Data for processing »
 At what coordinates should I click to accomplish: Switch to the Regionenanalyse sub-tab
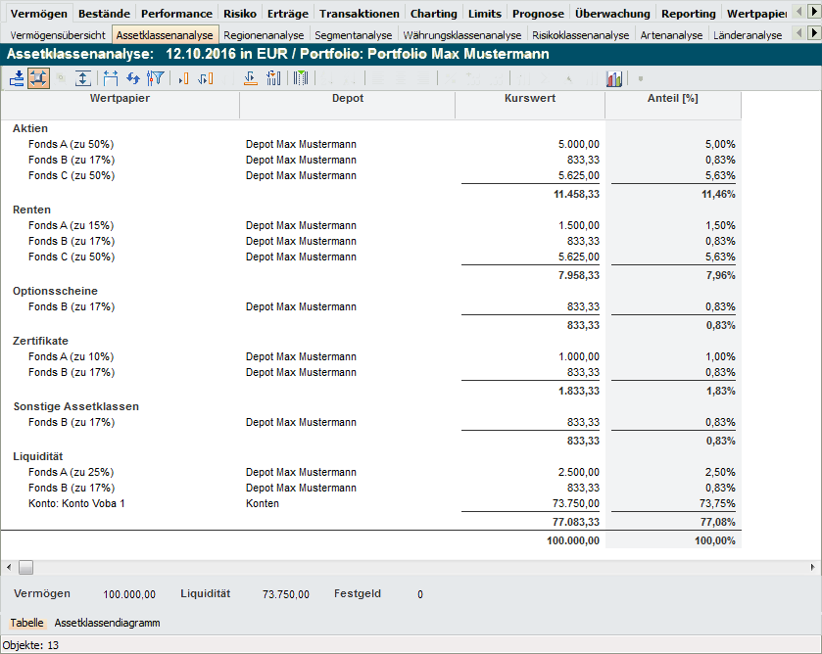click(264, 35)
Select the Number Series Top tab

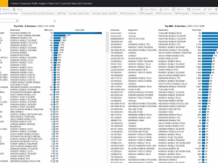79,13

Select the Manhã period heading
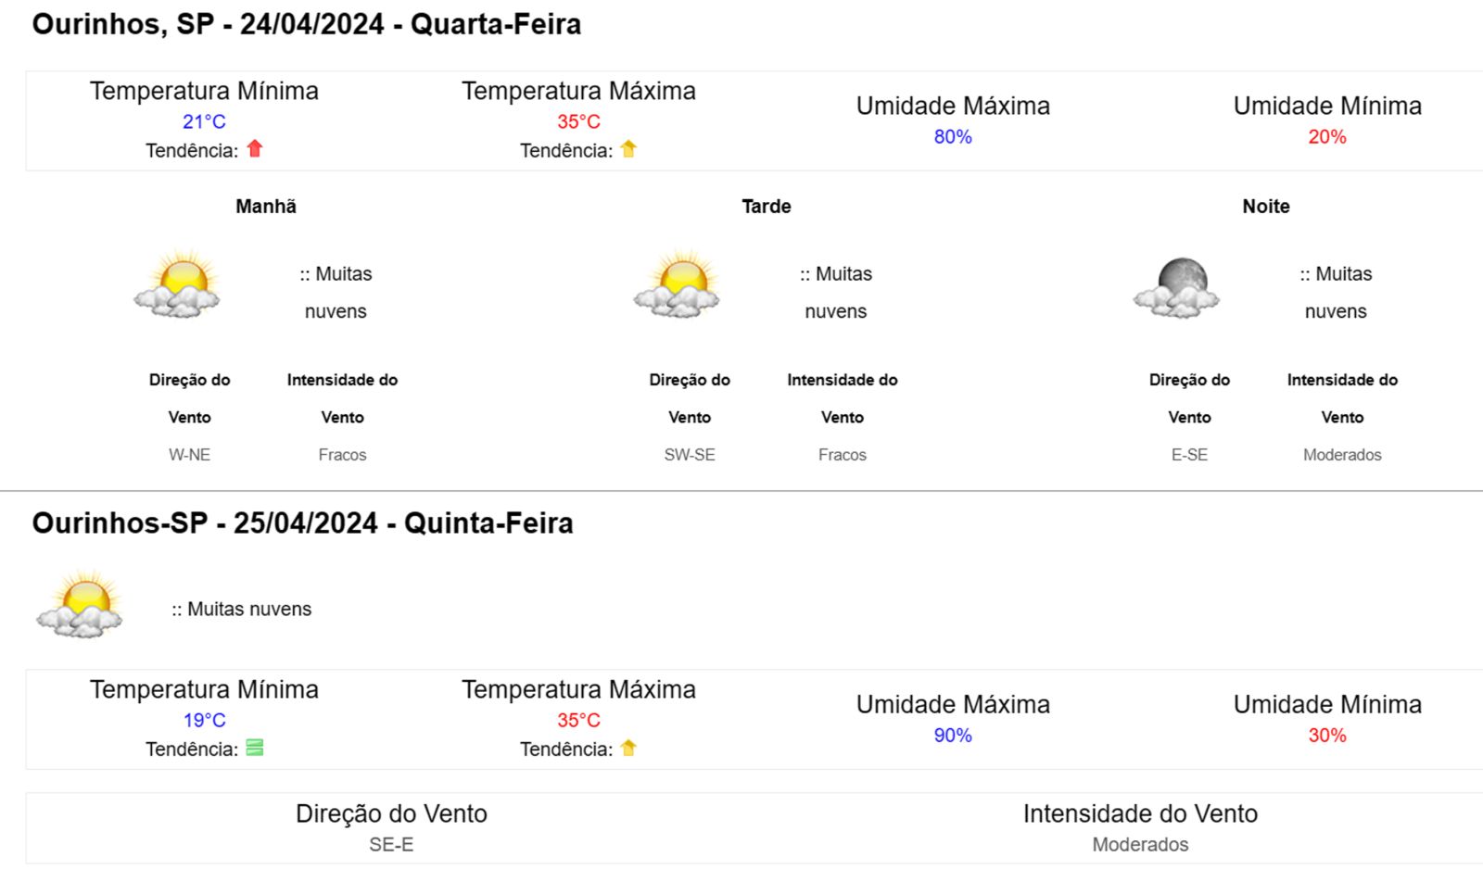(266, 207)
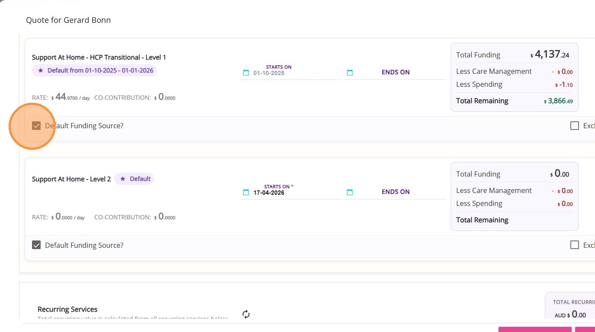Click the wide pink button at bottom

coord(535,329)
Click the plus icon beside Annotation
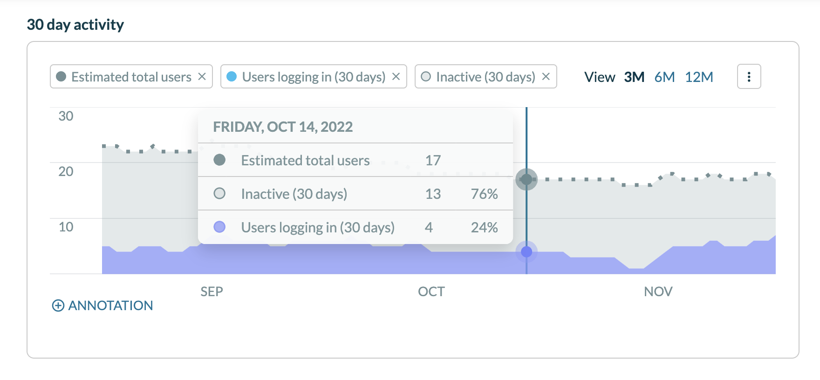The image size is (820, 380). coord(58,305)
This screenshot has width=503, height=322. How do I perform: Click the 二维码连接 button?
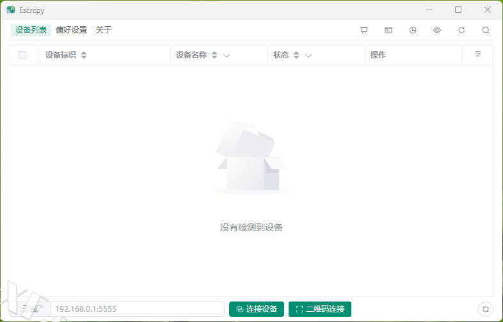pyautogui.click(x=320, y=309)
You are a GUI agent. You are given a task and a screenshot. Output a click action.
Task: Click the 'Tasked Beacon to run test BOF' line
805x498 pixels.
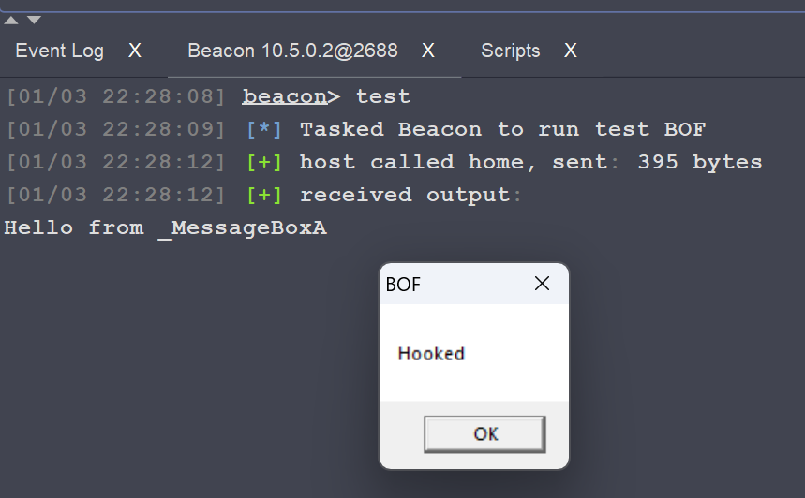coord(502,129)
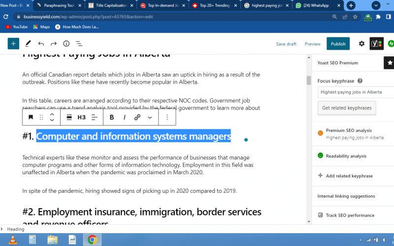Change heading level H3
This screenshot has width=394, height=246.
click(82, 117)
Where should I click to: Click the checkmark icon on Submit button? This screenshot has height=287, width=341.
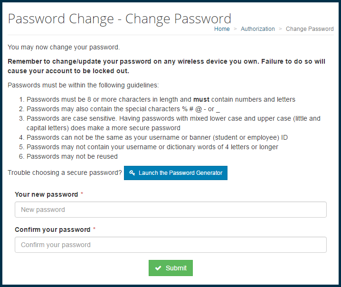point(158,268)
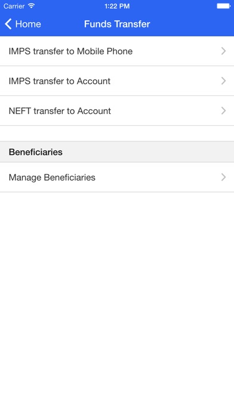Open Manage Beneficiaries

pyautogui.click(x=117, y=177)
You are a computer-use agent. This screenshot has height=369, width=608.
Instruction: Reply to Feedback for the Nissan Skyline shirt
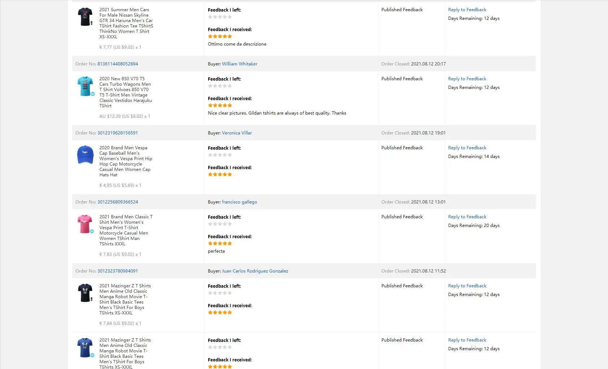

Try it »
An exact copy of every record above is needed, with all pictures left out.

Output of the exercise »
 At what coordinates should I click to accomplish: Switch to the Regionenanalyse sub-tab
click(264, 35)
Select the Number Series Top tab

79,13

Select the Manhã period heading
(266, 207)
Click the wide pink button at bottom

coord(535,329)
Click the plus icon beside Annotation
The image size is (820, 380). coord(58,305)
This screenshot has width=503, height=322. How do I perform: Click the 二维码连接 button?
pyautogui.click(x=320, y=309)
You are a GUI agent. You are given a task and a screenshot. Output a click action.
Task: Click the 'Tasked Beacon to run test BOF' line
805x498 pixels.
coord(502,129)
Change heading level H3
This screenshot has width=394, height=246.
click(82, 117)
Where should I click to: Click the checkmark icon on Submit button? This screenshot has height=287, width=341.
point(158,268)
Open Manage Beneficiaries

pyautogui.click(x=117, y=177)
You are a computer-use agent. This screenshot has height=369, width=608.
Instruction: Reply to Feedback for the Nissan Skyline shirt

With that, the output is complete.